There are generational lanes, who is a fresh face for the party? Who represents a new and compelling voice who could appeal to younger voters or voters who have been turned off by the previous pillars of the Democratic establishment, such as the last nominee?

And then there are also demographic lanes in a party that it think is more conscious than ever of diversity and who's base is more diverse than ever. There are a lot of Democrats who would like to see an African American woman or just something other than the same old white men on top of the ticket. And so, I think there's -- there are a lot of potential openings for Stacey Abrams, but I think the most -- the biggest opening for her is just that she's a very compelling candidate.

SCIUTTO: Errol, before we go, just quickly, you see what -- the way the president is going to approach this race. I mean, dismissing Democrats as socialists, et cetera, are Democrats giving them an open to do that by some of the candidates, but also some of the standard barriers in the party setting out some far left positions, whether it be on taxes, Green New Deal, et cetera. Are they giving him an opening to follow that attack line?

LOUIS: Sure. They've got a real challenge -- the Democrats, we saw this in the Town Hall meeting just the other night on CNN, they have to play to the activist Democratic base that's going to really determine who wins the primaries and the caucuses and those folks want to hear a lot of stuff.

They want to hear about a guaranteed income, they want hear about a Green New Deal, which is defined five or six different ways.
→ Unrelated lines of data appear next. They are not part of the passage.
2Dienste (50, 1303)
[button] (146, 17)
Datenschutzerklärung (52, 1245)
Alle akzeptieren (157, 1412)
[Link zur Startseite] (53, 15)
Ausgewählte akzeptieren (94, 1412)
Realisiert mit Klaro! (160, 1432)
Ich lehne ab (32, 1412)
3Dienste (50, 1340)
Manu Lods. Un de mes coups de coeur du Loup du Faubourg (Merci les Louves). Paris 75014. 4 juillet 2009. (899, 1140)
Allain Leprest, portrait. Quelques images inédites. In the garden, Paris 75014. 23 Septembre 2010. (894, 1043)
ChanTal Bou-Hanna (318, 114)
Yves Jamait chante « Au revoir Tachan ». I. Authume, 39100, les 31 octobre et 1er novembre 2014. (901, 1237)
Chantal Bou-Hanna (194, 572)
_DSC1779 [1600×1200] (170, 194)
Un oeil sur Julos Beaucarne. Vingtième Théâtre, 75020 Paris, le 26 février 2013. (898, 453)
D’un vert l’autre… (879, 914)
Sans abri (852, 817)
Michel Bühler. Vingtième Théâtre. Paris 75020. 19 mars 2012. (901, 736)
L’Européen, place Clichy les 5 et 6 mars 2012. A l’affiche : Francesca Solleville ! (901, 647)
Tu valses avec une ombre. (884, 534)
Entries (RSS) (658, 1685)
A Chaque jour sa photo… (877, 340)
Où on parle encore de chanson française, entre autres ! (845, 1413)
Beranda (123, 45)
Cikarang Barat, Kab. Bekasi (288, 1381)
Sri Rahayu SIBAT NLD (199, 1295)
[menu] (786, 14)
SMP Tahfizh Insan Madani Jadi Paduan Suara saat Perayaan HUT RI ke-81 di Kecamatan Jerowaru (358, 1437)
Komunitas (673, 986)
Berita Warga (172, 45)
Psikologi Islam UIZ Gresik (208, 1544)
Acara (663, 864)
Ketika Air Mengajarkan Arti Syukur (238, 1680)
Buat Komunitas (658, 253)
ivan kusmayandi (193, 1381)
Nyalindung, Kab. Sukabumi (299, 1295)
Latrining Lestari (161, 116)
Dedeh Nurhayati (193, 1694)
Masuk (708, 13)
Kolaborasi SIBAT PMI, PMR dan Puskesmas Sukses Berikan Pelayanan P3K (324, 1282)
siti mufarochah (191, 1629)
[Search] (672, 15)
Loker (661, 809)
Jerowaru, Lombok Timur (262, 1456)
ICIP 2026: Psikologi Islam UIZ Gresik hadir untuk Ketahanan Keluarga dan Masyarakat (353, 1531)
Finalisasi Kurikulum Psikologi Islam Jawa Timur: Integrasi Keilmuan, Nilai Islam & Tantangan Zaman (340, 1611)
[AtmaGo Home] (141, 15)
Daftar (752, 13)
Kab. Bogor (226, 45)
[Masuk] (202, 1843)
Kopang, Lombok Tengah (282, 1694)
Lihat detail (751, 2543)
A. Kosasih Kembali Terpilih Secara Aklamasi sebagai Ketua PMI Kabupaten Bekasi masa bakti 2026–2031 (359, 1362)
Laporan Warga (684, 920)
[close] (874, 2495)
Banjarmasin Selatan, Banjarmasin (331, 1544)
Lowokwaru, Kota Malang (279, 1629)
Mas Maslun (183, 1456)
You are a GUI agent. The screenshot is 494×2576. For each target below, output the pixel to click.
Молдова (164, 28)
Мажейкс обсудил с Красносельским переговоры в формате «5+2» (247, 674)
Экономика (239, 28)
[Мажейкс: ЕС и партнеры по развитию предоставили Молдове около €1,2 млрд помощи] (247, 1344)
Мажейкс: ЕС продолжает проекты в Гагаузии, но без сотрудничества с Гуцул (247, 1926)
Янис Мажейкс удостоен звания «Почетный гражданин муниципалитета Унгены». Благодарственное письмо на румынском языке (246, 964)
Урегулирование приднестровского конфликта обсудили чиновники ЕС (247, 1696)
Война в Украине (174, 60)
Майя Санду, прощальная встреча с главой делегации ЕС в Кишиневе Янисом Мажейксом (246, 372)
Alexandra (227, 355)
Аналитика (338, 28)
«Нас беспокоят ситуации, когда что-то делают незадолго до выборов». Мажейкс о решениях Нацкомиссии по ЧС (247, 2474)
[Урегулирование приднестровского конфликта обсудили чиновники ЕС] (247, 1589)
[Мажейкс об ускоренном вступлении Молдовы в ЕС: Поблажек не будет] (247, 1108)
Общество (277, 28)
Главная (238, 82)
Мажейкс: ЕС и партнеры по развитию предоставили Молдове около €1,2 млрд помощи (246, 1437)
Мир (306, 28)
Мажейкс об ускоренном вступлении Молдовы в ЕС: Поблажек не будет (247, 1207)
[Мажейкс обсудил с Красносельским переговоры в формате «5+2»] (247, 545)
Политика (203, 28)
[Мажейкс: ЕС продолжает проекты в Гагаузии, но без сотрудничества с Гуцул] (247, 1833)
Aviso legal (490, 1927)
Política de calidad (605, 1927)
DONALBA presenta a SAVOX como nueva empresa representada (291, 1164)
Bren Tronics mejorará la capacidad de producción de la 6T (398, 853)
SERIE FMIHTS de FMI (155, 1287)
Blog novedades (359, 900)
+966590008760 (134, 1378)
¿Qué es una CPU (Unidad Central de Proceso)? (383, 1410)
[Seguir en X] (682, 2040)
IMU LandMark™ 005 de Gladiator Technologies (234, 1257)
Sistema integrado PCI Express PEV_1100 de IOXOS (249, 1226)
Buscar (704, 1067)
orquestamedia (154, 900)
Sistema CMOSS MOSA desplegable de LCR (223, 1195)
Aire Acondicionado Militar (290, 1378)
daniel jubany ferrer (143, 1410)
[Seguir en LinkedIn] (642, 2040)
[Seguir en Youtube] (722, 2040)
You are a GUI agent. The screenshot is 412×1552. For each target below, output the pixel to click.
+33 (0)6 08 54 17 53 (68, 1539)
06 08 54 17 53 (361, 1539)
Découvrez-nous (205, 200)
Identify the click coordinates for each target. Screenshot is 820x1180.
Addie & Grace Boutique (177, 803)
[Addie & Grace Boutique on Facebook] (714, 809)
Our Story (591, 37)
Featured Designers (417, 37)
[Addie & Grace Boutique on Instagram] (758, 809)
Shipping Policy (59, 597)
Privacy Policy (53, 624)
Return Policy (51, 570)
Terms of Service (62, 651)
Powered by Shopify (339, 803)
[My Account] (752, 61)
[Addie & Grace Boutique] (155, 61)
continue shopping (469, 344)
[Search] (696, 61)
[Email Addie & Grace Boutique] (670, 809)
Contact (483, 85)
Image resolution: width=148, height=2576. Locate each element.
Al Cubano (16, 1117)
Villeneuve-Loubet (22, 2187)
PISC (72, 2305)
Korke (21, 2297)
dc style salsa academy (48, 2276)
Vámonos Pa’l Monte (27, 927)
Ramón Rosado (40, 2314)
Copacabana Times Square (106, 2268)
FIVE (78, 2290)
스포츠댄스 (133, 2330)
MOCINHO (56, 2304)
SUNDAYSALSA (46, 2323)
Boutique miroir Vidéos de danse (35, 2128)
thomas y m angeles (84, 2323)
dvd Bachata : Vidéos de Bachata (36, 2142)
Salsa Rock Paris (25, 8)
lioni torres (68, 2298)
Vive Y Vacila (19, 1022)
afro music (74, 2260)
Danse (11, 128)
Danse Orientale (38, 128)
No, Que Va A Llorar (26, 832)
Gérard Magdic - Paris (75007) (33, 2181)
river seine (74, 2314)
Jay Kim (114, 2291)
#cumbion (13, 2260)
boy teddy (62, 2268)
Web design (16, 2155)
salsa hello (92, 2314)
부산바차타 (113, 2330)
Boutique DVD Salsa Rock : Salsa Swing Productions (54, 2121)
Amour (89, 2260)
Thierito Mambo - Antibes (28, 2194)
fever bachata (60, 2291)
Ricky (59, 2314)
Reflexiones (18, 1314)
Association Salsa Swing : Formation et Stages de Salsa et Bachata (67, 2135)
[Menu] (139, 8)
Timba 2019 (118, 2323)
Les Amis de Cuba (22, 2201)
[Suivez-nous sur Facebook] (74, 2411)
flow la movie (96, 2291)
They want to hear about withdrawing all troops from all kinds of theaters overseas where the United States has longstanding military and diplomatic commitments.

It's not going to be so easy if you decide to sort of say yes to a bunch of those different ideas to then dial it back when it's time for the general election. It's a tight rope that every Democratic candidate is going to have to walk.

SCIUTTO: Errol Louis, Molly Ball, thanks very much. Coming up next week, Senator Elizabeth Warren, another candidate taking part in another CNN Town Hall, this time with Jake Tapper live from Jackson, Mississippi. It will air Monday night, 9:00 o'clock Eastern time, only here on CNN. These are must watch events.

HARLOW: Yes. All right, looking forward to that. Meantime, back to the tragic news about that downed airline, pilots and flight attendants now voicing publically their concerns about the safety of Boeing 737 MAX 8 jet after these two deadly crashes in just five months. Will U.S. airlines ground those planes until they have more answers?

SCIUTTO: Yes, you've got to wonder what you and I should do....

HARLOW: Right.

[09:25:00]

SCIUTTO: ... if we're flying on one of these planes. And we are moments away from the opening bell on Wall Street. Dow expected to rise when trading begins there. Investors will be paying attention to a key Brexit vote set for later this afternoon. We're going to be watching that as well.

(COMMERCIAL BREAK)

SCUITTO: Two crashes, five months, the very same new jet. In the wake of Sunday's deadly crash of a Boeing 737 MAX 8 in Ethiopia, would you, should you get into one of these planes now?

HARLOW: It's a really important question. Pilot and flight attendant unions are raising major concerns this morning about whether lives are being put at risk in this country.